Re: [htdig] External parsers: VRML added: Following <embed> tags?


Gilles Detillieux (grdetil@scrc.umanitoba.ca)
Fri, 4 Jun 1999 15:57:25 -0500 (CDT)


According to Geoff Hutchison:
>
> On Fri, 4 Jun 1999, Gilles Detillieux wrote:
>
> > case 24 is identical to case 25, as far as I can tell, so the two can be
> > merged together. Why duplicate code?
>
> Are you talking about something like this?
> case 24: // embed
> case 25: // object
> ...
>
> If there's a legal syntax to combine the two cases, great. I don't have my
> reference book around. Other parts of the HTML.cc parser need some
> cleaning up too.

Exactly. Certainly, that's how you do it in C, so I can't imagine they'd
dissallow it in C++. That's the whole reason for ending each case with
a "break;". Otherwise, it falls through to the code for the next case.

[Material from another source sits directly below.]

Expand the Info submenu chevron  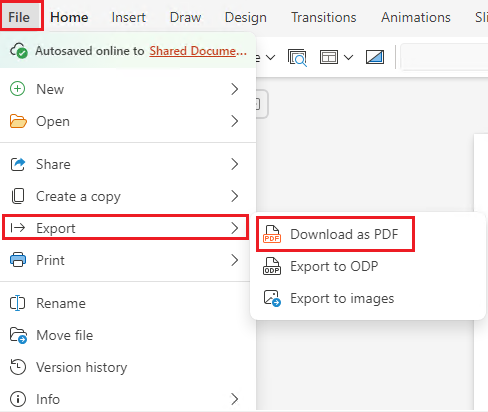pyautogui.click(x=235, y=399)
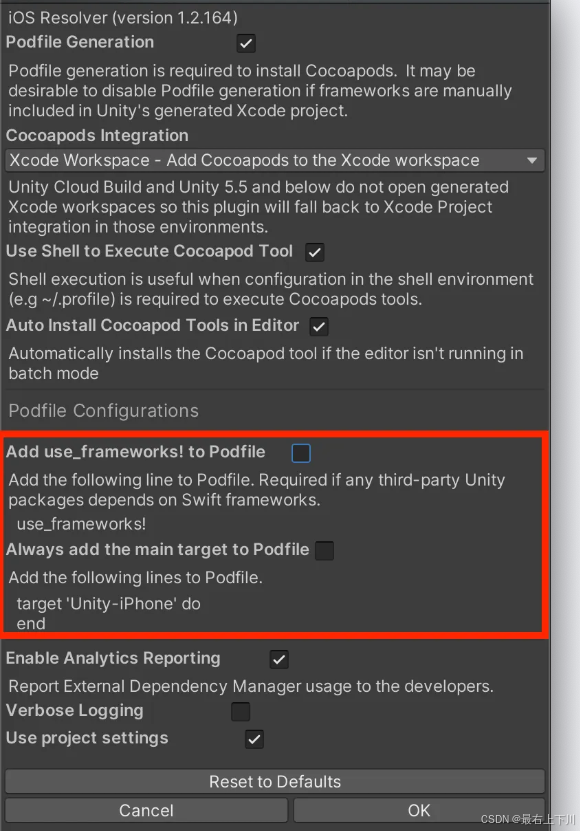
Task: Uncheck the Use project settings checkbox
Action: (x=254, y=739)
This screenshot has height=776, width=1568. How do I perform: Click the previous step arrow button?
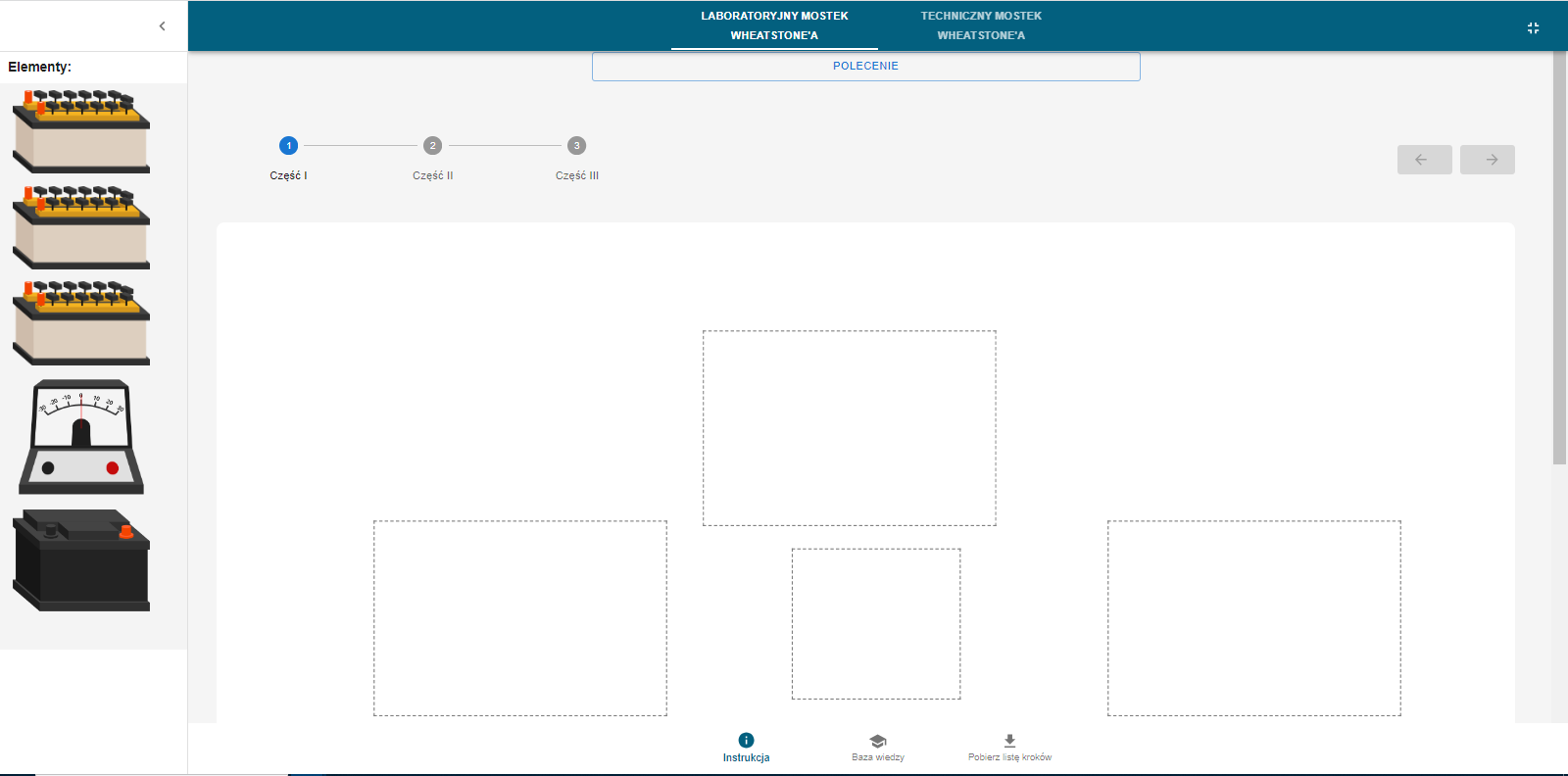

You could even do something like:

        case 8: // "img"
            imgflag++;

        case 24: // "embed"
        case 25: // "object"
        {
            ...

            if (imgflag)
                retriever.got_image(position);
            else if (dofollow)
            {
                URL *href = new URL(position, *base);
                retriever.got_href(*href, "");
                delete href;
            }
            imgflag = 0;
            break;
        }

to merge together even more code.

> > This will match any of "src", "href" or "name". Is this all right?
> > If the <embed> and <object> tags both use only src=..., you could use
> > srcMatch.FindFirstWord(...) instead.
>
> This is probably better. Of course this means the IMG tag is wrong, since
> this is where I grabbed the code.

Yup. The attrs object only makes sense for <a> tags, because the code
tests for the 3 cases. It'll work in the other cases, but it would
allow invalid cases as valid.

> > This last function call won't work. You'd need to do something like:
> >
> > if (dofollow)
> > {
> > URL *href = new URL(position, *base);
> > retriever.got_href(*href, "");
> > delete href;
> > }
>
> As I said, it wasn't tested in the least. But someone asked how to add
> embed and object tag parsing, so I showed them. At the moment, I don't
> have much time to spare to coding for another few days. However, it seemed
> like any necessary modifications would be easy enough for someone else to
> do. Yeah, I know, I should have tried it...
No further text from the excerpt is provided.